— PROBLEM TO SOLVE —
Pull out every line of the data below that contains the string "dropdown", matching case exactly.

— PROVIDED RECORDS —

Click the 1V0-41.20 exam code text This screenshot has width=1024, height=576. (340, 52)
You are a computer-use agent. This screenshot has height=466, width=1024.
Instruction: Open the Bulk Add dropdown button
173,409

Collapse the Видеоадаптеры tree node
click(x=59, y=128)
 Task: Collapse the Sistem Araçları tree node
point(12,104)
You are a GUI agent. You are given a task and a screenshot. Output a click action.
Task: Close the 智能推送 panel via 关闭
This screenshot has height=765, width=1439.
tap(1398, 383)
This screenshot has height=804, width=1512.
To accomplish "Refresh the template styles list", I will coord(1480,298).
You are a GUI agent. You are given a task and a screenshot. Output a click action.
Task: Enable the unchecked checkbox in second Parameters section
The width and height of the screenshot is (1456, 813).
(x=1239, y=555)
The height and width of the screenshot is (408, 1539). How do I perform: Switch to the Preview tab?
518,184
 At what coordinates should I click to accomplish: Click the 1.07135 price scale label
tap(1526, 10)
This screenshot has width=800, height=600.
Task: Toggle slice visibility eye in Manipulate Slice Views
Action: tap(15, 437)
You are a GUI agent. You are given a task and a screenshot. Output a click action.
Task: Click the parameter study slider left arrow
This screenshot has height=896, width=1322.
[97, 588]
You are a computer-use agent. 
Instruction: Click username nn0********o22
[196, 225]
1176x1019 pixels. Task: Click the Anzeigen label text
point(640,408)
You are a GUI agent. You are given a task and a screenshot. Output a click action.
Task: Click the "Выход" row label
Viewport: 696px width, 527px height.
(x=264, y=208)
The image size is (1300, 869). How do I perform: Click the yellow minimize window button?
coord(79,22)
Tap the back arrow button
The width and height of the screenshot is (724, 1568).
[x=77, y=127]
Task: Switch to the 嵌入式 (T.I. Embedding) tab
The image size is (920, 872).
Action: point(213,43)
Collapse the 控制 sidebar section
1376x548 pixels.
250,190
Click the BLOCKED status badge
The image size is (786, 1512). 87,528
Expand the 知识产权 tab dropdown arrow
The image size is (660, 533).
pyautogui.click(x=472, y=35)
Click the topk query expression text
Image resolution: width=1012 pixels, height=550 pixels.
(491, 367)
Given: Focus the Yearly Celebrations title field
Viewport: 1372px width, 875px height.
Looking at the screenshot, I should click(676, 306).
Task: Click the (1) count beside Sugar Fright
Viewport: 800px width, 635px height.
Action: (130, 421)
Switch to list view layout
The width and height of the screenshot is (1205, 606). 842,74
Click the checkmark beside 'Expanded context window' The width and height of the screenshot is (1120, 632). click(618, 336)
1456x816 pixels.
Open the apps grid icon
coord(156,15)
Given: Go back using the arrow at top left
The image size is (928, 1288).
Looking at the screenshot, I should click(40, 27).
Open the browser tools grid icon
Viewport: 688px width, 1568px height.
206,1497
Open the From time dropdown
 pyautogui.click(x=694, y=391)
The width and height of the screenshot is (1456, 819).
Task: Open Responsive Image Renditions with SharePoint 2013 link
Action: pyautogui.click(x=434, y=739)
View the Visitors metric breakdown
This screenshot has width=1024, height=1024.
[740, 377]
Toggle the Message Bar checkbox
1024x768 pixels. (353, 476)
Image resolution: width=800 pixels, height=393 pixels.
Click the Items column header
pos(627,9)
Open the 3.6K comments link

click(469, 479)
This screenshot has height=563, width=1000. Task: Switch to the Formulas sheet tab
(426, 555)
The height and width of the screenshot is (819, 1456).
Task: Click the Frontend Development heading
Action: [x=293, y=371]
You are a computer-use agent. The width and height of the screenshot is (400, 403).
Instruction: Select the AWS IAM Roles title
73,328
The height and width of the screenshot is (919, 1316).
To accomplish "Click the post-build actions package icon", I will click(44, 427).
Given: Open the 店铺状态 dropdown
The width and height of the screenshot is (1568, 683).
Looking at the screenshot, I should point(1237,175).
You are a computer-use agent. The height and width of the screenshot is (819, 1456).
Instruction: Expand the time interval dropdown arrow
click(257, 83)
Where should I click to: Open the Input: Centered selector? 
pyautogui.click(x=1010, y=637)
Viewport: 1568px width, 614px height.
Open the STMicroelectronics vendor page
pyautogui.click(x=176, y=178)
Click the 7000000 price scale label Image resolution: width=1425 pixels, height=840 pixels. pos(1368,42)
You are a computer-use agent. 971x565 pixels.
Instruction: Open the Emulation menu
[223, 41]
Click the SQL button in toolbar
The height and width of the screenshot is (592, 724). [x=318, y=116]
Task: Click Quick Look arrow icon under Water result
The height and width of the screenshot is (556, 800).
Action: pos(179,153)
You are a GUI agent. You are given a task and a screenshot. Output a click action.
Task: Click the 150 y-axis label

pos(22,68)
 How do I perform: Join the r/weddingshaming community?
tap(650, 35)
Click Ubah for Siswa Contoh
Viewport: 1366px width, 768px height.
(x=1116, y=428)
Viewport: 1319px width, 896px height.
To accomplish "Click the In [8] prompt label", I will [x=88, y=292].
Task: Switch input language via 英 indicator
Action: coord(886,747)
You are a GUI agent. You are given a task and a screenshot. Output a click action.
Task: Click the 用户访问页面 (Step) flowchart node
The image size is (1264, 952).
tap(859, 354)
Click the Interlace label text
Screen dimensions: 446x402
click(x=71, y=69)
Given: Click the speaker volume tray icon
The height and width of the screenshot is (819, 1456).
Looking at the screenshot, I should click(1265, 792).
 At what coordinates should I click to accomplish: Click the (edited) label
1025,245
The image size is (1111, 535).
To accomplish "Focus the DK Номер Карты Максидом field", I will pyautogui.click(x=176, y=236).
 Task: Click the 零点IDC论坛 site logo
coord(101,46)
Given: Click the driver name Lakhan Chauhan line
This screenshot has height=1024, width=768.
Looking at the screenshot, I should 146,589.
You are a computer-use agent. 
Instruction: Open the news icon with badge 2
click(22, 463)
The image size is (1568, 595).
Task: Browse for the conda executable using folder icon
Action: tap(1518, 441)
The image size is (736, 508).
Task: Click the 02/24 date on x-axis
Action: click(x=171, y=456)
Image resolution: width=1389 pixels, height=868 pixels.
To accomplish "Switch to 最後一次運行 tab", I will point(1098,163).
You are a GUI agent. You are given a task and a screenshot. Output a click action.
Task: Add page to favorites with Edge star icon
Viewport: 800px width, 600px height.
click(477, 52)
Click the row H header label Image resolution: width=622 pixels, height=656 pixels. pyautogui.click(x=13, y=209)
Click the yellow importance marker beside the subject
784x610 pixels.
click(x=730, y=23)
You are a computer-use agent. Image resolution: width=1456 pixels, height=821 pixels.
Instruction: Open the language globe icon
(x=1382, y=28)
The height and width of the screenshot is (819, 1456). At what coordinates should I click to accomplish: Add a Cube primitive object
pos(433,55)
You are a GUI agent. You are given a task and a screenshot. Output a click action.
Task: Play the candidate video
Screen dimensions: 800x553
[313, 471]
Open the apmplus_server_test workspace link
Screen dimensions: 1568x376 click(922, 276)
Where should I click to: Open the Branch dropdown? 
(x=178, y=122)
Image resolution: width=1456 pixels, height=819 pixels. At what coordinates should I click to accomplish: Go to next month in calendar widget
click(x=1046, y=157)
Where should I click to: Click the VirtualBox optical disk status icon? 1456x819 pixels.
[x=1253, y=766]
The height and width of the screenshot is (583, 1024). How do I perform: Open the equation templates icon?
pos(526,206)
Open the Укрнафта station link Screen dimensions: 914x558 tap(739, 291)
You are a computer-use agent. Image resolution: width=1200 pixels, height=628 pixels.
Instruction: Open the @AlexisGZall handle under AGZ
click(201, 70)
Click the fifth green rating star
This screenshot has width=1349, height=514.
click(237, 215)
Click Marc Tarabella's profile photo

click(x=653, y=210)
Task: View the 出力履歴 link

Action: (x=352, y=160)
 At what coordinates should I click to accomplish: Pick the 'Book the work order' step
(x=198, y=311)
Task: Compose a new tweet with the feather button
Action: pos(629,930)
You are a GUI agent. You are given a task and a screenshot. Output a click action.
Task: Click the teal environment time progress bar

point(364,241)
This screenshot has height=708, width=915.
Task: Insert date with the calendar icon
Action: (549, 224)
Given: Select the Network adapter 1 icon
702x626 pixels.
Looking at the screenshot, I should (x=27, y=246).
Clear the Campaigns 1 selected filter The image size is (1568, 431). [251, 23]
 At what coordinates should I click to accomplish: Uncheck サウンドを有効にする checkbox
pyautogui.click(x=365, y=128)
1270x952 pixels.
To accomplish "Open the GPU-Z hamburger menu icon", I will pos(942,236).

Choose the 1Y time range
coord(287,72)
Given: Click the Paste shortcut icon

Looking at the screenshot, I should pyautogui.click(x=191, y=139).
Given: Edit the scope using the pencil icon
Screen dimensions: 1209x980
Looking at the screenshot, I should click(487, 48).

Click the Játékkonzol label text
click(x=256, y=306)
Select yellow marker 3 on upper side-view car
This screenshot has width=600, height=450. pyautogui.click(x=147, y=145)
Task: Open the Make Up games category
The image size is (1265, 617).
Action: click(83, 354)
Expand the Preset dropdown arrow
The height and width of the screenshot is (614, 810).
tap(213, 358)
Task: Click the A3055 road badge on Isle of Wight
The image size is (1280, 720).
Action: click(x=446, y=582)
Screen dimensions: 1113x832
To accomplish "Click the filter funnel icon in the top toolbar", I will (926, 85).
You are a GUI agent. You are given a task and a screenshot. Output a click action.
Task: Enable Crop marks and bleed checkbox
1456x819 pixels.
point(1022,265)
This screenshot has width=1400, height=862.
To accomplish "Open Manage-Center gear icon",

— RIGHT ANSWER —
Instruction: Open the Bulk Add dropdown button
Expand the 知识产权 tab dropdown arrow
Open the From time dropdown
Given: Open the 店铺状态 dropdown
Instruction: Expand the time interval dropdown arrow
Where should I click to: Open the Branch dropdown? 
Expand the Preset dropdown arrow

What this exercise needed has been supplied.